Exercise prompt |
Repeat each entry word for word; the images are not part of the copy.

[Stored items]
========================================================================

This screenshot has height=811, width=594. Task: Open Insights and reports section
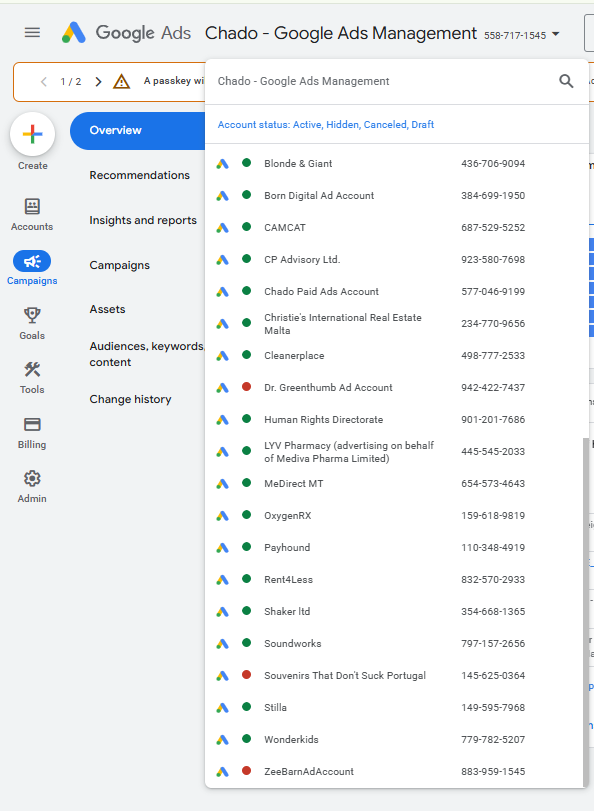coord(143,220)
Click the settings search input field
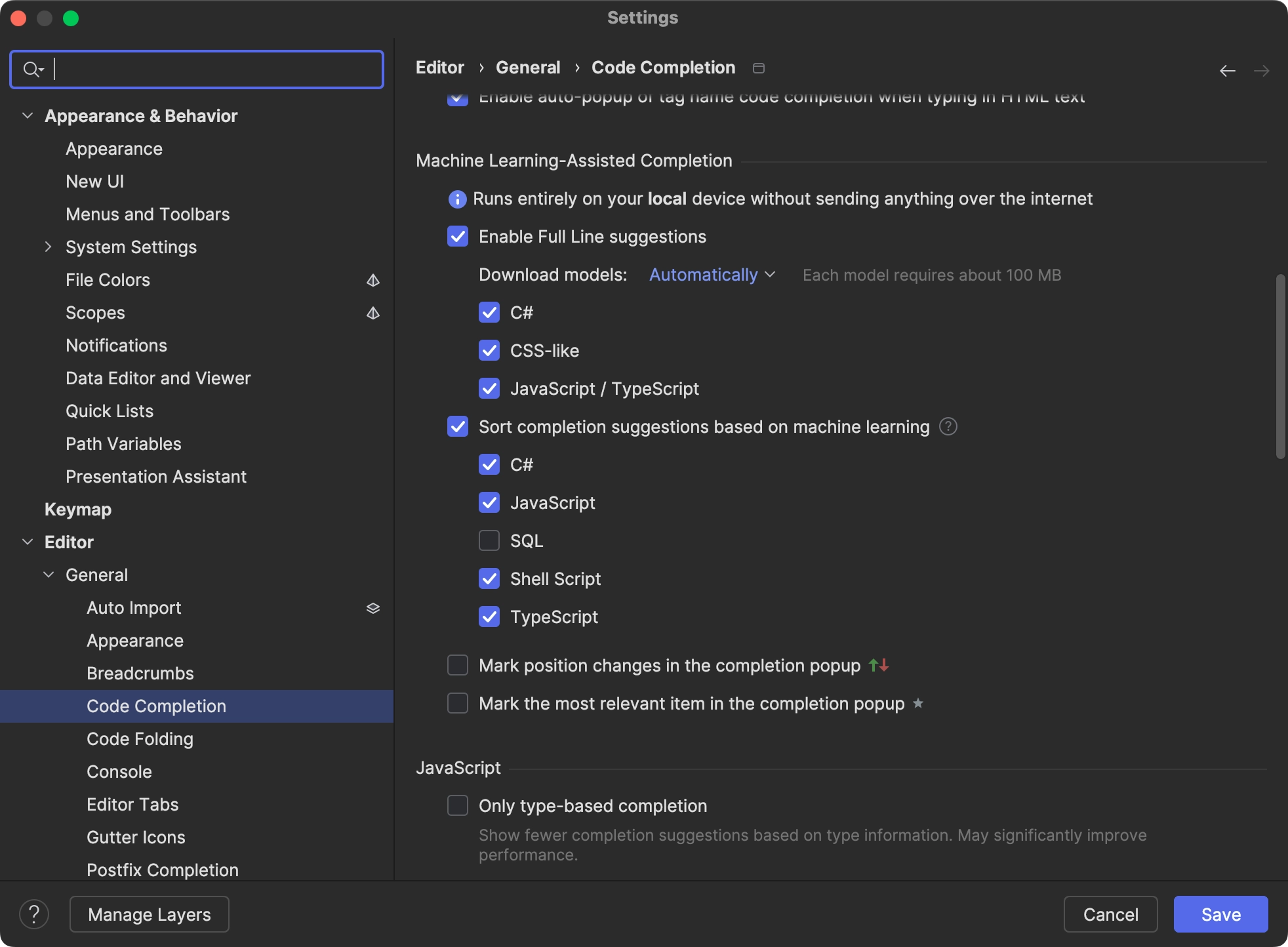 click(197, 68)
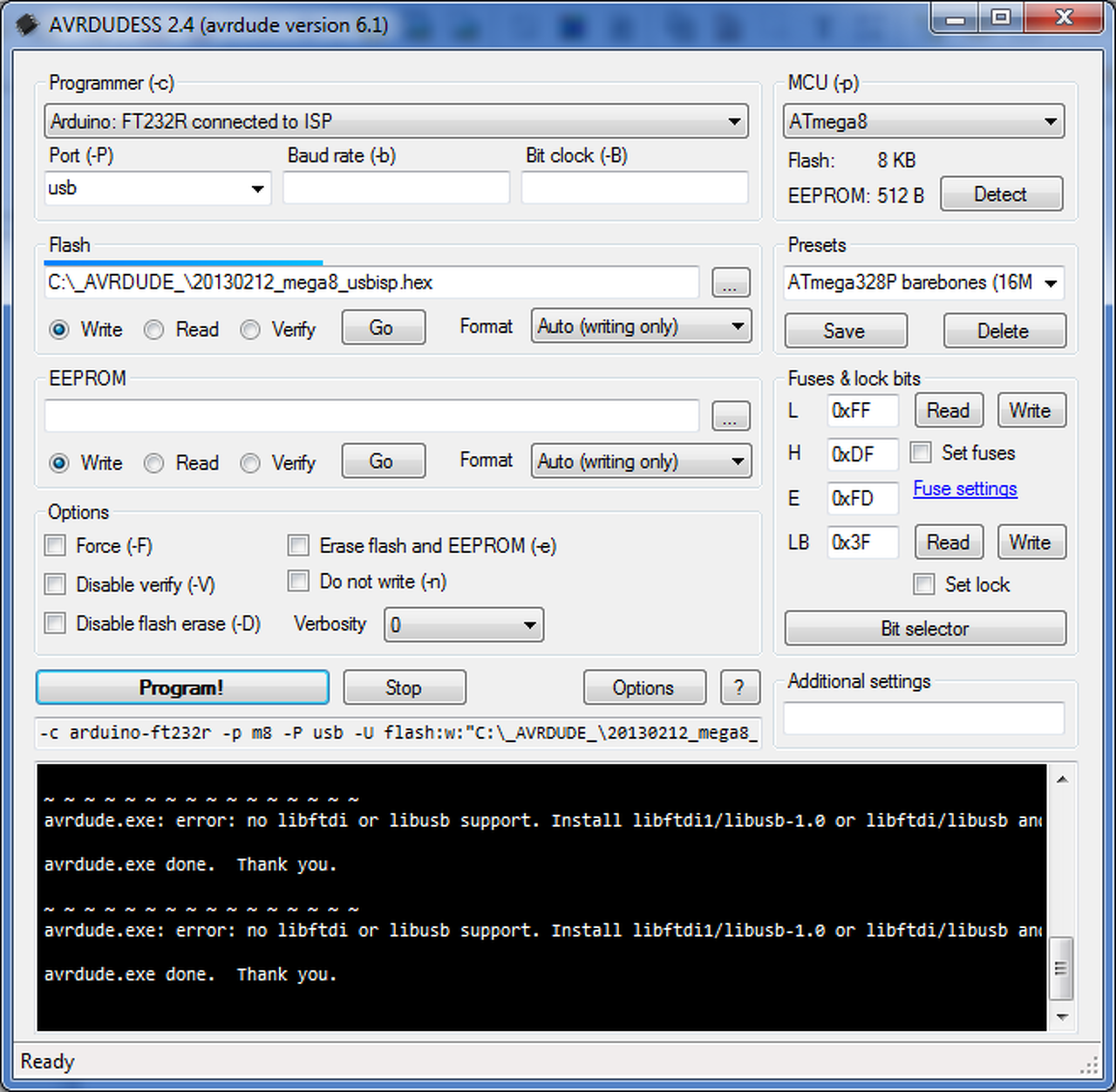1116x1092 pixels.
Task: Toggle the Set fuses checkbox
Action: 920,453
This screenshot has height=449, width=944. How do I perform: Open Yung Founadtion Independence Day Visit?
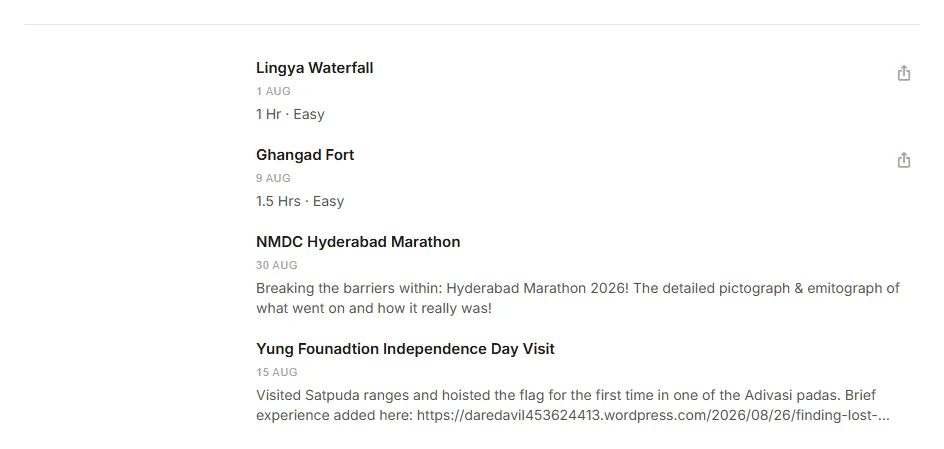(405, 349)
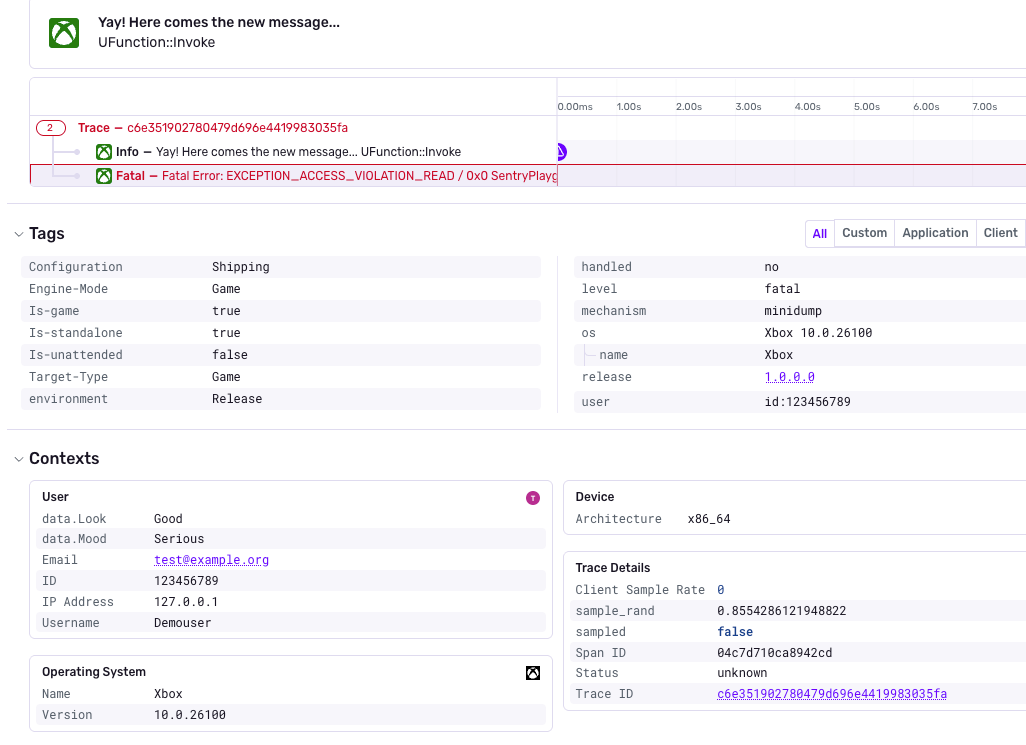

========================================================================

Answer box |
This screenshot has height=811, width=594. Task: Open Insights and reports section
coord(143,220)
Click the settings search input field
 click(197, 68)
1116x1092 pixels.
Task: Toggle the Set fuses checkbox
Action: 920,453
This screenshot has height=449, width=944. How do I perform: Open Yung Founadtion Independence Day Visit?
(405, 349)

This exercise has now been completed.